Di Indonesia, dapat disebut beberapa di antaranya, misalnya Komisi Penyiaran
Indonesia (KPI), Komisi Pemberantasan Tindak Pidana Korupsi (KPTPK), dan
sebagainya.
6. Peradilan Bebas dan Tidak Memihak:
Adanya peradilan yang bebas dan tidak memihak (independent
and impartial judiciary). Peradilan bebas dan tidak memihak ini mutlak
harus ada dalam setiap Negara Hukum. Dalam menjalankan tugas judisialnya, hakim
tidak boleh dipengaruhi oleh siapapun juga, baik karena kepentingan jabatan
(politik) maupun kepentingan uang (ekonomi). Untuk menjamin keadilan dan
kebenaran, tidak diperkenankan adanya intervensi ke dalam proses pengambilan
putusan keadilan oleh hakim, baik intervensi dari lingkungan kekuasaan
eksekutif maupun legislative ataupun dari kalangan masyarakat dan media massa.

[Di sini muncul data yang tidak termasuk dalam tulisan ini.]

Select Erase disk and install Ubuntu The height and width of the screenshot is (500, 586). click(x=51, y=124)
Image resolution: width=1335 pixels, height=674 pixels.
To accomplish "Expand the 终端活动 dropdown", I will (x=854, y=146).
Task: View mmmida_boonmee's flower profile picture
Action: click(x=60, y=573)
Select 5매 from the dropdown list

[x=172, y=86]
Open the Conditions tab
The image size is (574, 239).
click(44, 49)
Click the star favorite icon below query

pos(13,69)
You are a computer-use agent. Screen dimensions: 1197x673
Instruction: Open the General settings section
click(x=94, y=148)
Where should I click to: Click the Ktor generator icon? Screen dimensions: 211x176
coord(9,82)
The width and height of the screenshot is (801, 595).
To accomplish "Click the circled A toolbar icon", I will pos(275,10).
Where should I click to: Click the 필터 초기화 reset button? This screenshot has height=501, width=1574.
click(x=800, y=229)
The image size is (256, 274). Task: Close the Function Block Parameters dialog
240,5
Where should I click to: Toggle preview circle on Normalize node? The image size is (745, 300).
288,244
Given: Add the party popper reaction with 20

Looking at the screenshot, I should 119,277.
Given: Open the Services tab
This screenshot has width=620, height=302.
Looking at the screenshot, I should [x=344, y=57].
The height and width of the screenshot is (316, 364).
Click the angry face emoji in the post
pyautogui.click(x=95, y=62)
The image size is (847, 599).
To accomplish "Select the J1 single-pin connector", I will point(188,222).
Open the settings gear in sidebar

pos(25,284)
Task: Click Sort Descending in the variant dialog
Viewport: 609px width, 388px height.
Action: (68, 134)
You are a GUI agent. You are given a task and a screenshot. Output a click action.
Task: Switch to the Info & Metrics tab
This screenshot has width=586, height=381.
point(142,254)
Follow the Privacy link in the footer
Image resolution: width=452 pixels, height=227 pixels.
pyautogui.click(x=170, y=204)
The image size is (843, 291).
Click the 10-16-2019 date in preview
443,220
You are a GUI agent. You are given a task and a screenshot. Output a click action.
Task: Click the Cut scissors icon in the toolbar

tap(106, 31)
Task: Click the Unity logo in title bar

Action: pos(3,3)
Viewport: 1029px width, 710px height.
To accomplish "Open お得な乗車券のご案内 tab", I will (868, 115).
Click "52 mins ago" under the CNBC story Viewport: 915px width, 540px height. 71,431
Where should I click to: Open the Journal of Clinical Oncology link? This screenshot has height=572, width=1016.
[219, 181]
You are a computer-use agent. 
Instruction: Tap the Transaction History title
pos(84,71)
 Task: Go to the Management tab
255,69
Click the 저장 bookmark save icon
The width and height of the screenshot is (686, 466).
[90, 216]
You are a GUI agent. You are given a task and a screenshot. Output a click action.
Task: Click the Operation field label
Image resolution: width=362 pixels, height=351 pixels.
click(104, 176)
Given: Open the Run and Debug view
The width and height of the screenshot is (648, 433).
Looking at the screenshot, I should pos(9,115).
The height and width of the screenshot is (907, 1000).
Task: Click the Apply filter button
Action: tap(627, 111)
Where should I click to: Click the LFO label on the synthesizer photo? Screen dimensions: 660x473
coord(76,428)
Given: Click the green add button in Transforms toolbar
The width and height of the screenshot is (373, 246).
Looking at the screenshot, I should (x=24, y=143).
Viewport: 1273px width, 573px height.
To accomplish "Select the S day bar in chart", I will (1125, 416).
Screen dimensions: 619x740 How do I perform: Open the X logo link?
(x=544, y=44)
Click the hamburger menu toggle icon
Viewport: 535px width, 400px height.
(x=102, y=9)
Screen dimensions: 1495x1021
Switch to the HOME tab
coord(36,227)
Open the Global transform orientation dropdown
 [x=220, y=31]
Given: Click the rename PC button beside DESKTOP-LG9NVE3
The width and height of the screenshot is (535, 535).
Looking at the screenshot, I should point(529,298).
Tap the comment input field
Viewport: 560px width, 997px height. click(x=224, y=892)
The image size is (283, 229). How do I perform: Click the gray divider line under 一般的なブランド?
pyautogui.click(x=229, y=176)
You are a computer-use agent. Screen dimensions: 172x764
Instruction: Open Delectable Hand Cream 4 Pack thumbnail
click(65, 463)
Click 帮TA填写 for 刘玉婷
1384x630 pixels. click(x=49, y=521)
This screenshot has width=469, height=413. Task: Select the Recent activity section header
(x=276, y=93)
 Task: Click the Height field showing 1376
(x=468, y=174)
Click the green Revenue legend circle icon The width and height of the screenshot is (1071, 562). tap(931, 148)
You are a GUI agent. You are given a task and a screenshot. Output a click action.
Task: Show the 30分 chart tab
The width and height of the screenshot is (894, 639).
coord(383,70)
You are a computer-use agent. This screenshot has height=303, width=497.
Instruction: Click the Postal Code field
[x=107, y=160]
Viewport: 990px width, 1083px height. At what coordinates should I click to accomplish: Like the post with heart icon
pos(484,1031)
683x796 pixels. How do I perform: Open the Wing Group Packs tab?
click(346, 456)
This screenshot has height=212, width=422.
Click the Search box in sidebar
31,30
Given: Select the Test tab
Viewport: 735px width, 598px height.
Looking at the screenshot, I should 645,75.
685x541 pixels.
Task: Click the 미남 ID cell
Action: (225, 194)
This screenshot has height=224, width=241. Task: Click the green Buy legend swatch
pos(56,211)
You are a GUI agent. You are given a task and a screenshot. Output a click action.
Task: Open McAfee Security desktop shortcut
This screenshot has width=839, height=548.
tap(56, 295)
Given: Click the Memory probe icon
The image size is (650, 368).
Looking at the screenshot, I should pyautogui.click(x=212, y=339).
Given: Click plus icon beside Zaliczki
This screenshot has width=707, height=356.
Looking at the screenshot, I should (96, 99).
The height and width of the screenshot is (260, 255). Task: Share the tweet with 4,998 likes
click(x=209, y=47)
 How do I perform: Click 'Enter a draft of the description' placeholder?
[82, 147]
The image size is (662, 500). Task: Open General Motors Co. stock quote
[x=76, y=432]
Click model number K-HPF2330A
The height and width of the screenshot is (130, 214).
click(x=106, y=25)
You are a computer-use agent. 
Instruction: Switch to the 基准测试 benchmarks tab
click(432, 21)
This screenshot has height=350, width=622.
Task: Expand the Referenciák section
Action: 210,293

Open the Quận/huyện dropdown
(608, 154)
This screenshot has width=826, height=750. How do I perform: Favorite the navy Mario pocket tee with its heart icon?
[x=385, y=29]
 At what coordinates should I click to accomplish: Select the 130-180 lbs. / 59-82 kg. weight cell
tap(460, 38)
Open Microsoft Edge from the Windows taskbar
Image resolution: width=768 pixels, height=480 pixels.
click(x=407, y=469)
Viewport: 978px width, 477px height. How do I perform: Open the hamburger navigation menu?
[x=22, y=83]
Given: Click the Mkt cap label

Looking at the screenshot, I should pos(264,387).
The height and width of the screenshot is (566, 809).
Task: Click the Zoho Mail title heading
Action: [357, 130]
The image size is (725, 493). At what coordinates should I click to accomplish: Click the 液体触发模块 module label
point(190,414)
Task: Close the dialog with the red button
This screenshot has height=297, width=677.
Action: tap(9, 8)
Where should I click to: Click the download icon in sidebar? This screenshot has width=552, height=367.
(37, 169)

Dalam menjalankan tugasnya, hakim tidak boleh memihak kepada siapapun juga
kecuali hanya kepada kebenaran dan keadilan. Namun demikian, dalam menjalankan
tugasnya, proses pemeriksaan perkara oleh hakim juga harus bersifat terbuka,
dan dalam menentukan penilaian dan menjatuhkan putusan, hakim harus menghayati
nilai-nilai keadilan yang hidup di tengah-tengah masyarakat. Hakim tidak hanya
bertindak sebagai ‘mulut’ undang-undang atau peraturan perundang-undangan,
melainkan juga ‘mulut’ keadilan yang menyuarakan perasaan keadilan yang hidup
di tengah-tengah masyarakat.
7. Peradilan Tata Usaha Negara:
Meskipun peradilan tata usaha negara juga menyangkut prinsip
peradilan bebas dan tidak memihak, tetapi penyebutannya secara khusus sebagai
pilar utama Negara Hukum tetap perlu ditegaskan tersendiri. Dalam setiap Negara
Hukum, harus terbuka kesempatan bagi tiap-tiap warga negara untuk menggugat
keputusan pejabat administrasi Negara dan dijalankannya putusan hakim tata
usaha negara (administrative court) oleh pejabat administrasi negara.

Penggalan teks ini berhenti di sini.